Molly is a young woman who, like the story of which she’s an intrinsic part, has a great deal of potential to be the type of underdog we as readers can’t help but want to see succeed given the seemingly insurmountable odds she faces. Though she’s sixteen, her character reads as a very young sixteen, her dialogue and inner monologue full of a lot of “whatevs” and “hellos” with sarcastic emphasis on the last syllable to continuously remind older readers (like me) just how far apart in age we truly are. Aside from her perhaps overly youthful language and mannerisms, we never really get to know the person she is, our desire to peel back all the layers of her we sense are there often thwarted as we skip from one event to the next before we get a glimpse of the depth we’re looking for.

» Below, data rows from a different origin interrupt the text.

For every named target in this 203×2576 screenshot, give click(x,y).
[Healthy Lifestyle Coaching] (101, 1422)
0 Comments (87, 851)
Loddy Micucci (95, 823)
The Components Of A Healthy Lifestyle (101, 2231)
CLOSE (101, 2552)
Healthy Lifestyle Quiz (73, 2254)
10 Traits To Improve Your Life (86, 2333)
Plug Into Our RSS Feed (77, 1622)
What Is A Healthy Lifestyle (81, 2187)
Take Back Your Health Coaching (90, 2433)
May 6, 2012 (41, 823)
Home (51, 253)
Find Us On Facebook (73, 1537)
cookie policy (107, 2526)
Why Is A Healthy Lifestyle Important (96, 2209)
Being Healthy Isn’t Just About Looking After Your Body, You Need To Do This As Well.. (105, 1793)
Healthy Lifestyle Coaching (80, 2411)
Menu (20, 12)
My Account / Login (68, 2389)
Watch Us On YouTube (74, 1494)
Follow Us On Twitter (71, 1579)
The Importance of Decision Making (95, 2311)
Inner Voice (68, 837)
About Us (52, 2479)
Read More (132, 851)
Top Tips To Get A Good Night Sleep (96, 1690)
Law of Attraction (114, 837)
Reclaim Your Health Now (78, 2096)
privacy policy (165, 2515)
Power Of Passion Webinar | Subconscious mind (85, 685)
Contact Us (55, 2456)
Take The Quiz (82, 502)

The synopsis for this tale is slightly misleading (at least it was for me), the emphasis on Rath and the promise of an antagonistic relationship between them unfortunately playing an exceedingly minor role as Rath is absent for majority of the book. When he does come into play, the implied dislike between them isn’t as prominent as the pleasant tingles Molly gets in his presence, and his attitude toward her, aside from a few callous remarks while training her, is more often than not warm, complete with a charming nickname he coins for her early on. While the less-than tense nature of their relationship isn’t necessarily a bad thing once expectations are properly adjusted, we again don’t get the opportunity to delve deeper into their relationship, staying firmly on the surface as we're jostled by several different plotlines all vying for our undivided attention.

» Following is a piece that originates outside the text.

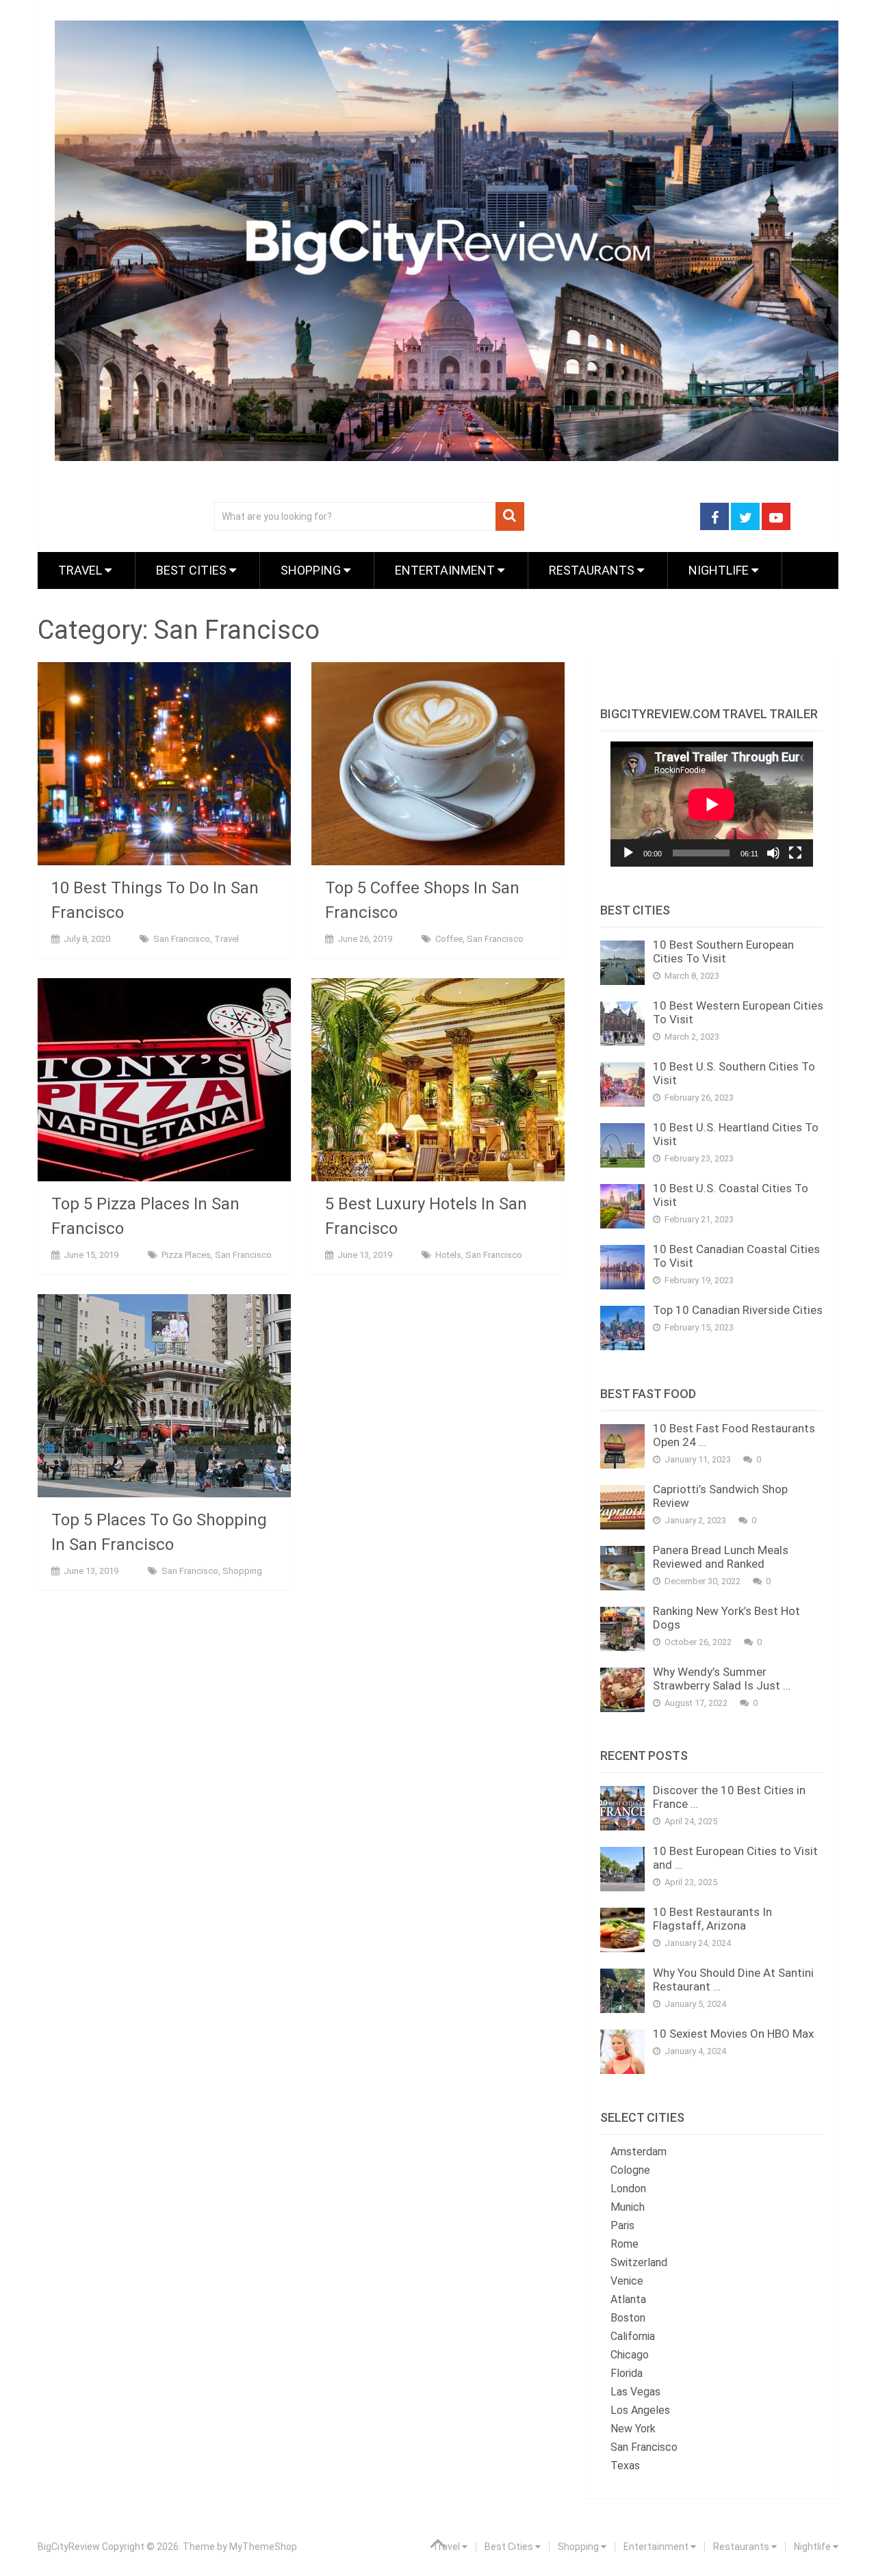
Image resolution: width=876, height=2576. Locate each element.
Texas (625, 2465)
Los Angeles (640, 2410)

Overall, Undeadly is a well-written story – if a little all over the map in terms of action – that presents us with a reaper/necromancer mythology that has us wanting to devour the pages to see what we’ll learn next. This first installment ends with a flurry of activity and a mighty cliffhanger, leaving us wishing for a bit more from the story itself and hoping the next book might give us some growth on Molly’s part as well as some additional page time so we might explore the intricacies we know are there just beneath the hard surface we couldn’t quite crack this time out.